I started Cats and a Book to share the books I read with others. Some I love, some I don't, but you may love the ones I don't, so you're welcome to post your own comments and suggestions.

To make it easier to purchase books you may read about on the blog, I've linked to through The Cats and a Book Bookstore, which is located on the bottom of this page. Your purchases are fulfilled and handled through Amazon. To assure your privacy, Cats and a Book doesn't handle any of your payment or contact information.

Happy reading!

Saturday, January 15, 2011

Squirrel Seeks Chipmunk, by David Sedaris

Squirrel Seeks Chipmunk: A Modest Bestiary, by David Sedaris, is not a children's book.  The stories are not fables, Sedaris says, because they have no morals, a comment he gleefully made at an appearance in Nashville not long ago.  After a hearty round of laughter from the audience, Sedaris read from Squirrel Seeks Chipmunk, which was not yet published.  (In fact, it was fascinating to see him take a pencil from his jacket pocket and make small notes on his text here and there as he read.) 
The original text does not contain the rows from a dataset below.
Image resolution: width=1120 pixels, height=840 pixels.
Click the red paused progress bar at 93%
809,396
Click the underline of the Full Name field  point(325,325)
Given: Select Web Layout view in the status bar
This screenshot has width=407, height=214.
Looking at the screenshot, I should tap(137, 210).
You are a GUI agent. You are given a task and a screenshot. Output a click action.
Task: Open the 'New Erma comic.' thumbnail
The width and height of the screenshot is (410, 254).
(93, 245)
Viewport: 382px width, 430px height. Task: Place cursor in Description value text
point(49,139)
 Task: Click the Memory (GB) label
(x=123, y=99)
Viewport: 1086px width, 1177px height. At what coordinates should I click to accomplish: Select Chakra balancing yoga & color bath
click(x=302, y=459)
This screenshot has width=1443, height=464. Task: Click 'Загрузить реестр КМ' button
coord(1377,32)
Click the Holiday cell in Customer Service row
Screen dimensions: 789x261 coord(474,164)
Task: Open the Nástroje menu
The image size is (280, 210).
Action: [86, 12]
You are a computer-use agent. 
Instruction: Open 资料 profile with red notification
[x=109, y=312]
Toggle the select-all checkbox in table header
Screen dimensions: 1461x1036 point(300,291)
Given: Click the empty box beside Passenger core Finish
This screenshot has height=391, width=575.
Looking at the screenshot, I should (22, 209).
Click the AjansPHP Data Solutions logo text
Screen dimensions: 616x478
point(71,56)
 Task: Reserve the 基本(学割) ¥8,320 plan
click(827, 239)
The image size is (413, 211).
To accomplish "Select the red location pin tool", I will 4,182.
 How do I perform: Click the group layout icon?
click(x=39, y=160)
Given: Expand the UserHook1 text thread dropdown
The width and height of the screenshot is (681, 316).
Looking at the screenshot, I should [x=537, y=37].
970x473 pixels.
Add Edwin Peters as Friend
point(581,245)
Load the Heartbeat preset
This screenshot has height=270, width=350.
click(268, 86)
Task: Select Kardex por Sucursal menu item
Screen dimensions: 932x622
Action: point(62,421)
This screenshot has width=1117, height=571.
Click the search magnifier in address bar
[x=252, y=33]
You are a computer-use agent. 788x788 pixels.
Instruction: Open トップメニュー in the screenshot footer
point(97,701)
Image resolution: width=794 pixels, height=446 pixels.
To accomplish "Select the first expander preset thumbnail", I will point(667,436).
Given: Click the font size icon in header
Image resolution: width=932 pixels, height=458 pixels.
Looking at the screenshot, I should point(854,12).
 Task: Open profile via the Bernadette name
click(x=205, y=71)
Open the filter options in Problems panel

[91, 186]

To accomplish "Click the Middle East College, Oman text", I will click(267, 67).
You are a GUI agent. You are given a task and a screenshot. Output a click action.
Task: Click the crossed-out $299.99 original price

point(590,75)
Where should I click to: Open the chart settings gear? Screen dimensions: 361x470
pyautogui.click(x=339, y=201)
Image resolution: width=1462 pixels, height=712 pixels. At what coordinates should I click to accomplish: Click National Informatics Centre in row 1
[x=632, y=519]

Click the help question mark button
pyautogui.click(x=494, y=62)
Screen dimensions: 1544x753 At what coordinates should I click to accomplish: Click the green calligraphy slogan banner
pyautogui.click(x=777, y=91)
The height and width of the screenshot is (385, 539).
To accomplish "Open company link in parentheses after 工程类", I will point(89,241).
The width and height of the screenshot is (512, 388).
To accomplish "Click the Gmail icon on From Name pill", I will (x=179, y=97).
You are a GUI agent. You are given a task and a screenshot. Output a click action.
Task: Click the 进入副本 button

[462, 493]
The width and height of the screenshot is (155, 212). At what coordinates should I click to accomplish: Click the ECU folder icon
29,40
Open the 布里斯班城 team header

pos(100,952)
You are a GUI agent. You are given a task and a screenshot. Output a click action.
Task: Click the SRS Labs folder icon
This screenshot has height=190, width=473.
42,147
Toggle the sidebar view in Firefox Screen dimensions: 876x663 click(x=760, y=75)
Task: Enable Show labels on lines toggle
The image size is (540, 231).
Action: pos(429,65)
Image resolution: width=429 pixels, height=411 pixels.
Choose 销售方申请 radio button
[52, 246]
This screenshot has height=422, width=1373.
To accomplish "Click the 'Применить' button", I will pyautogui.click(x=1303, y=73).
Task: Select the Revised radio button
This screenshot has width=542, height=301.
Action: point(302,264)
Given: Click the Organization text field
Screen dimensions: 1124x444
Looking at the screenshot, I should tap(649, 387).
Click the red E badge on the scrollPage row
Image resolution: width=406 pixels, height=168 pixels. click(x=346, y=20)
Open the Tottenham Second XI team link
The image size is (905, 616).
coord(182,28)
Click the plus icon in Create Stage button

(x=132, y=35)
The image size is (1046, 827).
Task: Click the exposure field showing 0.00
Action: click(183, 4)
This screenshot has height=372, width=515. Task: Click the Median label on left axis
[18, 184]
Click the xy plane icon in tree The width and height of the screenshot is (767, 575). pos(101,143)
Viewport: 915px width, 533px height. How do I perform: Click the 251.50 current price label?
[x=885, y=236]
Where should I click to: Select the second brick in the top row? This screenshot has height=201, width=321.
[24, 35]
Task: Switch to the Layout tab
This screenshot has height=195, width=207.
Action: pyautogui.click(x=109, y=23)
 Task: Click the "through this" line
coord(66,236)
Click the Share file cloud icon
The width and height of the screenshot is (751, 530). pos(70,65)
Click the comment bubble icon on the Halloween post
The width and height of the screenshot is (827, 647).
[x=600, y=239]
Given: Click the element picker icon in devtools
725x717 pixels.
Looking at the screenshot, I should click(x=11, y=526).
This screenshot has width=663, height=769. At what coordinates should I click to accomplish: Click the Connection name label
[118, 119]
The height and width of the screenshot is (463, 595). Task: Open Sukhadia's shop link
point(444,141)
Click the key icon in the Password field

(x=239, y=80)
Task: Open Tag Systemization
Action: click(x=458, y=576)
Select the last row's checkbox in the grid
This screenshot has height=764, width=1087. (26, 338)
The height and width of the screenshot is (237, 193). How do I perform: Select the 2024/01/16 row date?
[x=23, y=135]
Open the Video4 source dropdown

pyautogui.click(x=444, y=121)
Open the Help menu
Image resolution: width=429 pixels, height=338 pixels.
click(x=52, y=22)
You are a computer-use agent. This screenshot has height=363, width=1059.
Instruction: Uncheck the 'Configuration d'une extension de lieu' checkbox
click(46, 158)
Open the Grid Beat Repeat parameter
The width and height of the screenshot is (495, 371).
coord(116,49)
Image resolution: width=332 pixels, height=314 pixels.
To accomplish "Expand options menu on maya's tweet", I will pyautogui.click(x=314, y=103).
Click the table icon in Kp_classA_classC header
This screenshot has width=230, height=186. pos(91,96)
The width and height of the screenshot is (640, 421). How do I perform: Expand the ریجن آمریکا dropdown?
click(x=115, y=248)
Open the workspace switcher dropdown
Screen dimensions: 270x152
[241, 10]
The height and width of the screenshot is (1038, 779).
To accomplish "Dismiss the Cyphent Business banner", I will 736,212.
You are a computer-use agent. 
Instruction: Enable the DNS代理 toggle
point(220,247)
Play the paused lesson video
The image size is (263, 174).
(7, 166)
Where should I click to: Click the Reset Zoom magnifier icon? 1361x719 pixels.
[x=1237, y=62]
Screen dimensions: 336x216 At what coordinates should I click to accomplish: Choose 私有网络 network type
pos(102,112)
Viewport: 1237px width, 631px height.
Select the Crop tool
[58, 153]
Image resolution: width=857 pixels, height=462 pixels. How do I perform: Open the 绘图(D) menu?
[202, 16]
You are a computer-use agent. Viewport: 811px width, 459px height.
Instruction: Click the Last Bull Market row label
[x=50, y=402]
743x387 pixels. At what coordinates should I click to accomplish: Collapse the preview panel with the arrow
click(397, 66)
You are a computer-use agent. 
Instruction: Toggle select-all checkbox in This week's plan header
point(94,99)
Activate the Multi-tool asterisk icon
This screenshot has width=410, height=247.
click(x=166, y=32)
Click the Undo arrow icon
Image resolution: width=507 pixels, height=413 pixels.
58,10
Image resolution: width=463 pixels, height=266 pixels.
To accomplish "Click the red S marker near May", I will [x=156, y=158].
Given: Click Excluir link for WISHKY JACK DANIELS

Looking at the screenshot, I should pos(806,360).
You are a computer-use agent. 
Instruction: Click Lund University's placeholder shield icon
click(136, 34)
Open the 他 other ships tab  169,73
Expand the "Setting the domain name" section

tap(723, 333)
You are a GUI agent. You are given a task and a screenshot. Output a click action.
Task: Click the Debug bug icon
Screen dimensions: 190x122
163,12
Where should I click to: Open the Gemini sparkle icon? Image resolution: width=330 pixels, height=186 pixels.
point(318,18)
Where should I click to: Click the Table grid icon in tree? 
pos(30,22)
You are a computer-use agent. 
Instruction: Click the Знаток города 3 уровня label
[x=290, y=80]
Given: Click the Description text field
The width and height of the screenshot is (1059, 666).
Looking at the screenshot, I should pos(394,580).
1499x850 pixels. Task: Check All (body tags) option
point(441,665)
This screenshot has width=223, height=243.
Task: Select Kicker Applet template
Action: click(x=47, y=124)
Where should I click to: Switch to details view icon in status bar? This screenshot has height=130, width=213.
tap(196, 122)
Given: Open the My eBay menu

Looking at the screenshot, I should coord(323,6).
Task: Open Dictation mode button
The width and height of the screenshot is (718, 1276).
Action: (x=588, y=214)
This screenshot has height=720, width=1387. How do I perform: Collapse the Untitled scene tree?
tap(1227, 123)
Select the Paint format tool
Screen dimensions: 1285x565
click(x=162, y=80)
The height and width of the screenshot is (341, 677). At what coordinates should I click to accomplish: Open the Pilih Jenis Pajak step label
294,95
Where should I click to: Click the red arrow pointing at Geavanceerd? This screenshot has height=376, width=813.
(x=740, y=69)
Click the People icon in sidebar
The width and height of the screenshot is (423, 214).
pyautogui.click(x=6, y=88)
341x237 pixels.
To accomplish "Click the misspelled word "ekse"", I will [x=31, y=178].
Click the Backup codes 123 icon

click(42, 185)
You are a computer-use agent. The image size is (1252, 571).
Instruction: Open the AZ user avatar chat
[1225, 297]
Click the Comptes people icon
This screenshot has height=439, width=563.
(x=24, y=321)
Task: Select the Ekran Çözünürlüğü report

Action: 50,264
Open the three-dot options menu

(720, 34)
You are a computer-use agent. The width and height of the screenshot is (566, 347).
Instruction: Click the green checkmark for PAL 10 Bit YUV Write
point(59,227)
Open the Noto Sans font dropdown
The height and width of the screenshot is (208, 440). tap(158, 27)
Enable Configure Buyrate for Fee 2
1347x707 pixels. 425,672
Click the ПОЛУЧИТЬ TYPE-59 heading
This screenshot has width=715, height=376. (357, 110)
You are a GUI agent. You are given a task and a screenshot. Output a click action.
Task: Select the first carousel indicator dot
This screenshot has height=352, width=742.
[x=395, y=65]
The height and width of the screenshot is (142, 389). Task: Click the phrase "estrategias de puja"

I mention that I heard a few of them read aloud because hearing him read them is a different experience than reading them yourself.  Reading them yourself provides you with none of his charm or warmth or self-effacing delivery.  And this is also the distinction between some of Sedaris' earlier works and his later ones, including Squirrel Seeks Chipmunk

Not that it isn't easy to see yourself or those you know in some of these stories.  "The Cat and the Baboon" for instance, is dead on with its description of conversations that take place between a hairstylist and customer:  the repeated attempts by the stylist or barber to read the customer and make appropriate conversation.  The Baboon tiptoes around her Cat customer's preferences for favorite party foods, "write your own vows" weddings, and harps at weddings.  She was finally able to get agreement from the Cat by talking about dogs and their common dislike for them, even though the Baboon didn't actually feel that way.   

Another story that might strike a chord is "The Mouse and the Snake," the Mouse having the Snake as her "animal companion," convinced that she could communicate with it, and spoiling it with treats.  "The Parenting Storks" strikes firmly at the beliefs people hold and their values.  These stories are not particularly pleasant or comfortable to read.  Not that we find facing hard truths about our society or ourselves difficult, but that there are few, if any, happy endings.  Sedaris' ironic humor feels bitter and jaded.  When read to an audience, they seem lighter and funnier because of his delivery.  When read from a page, they seem to embody an entirely different side of Sedaris. 

Given the feel of the book's content, it seems most incongruous that the book is illustrated by Ian Falconer, the Cadecott Honors book author and illustrator of the Olivia books.  He does a wonderful job as illustrator, but there is quite a difference between Olivia and Squirrel Seeks Chipmunk

Squirrel Seeks Chipmunk was published in 2010 by Little, Brown and Company.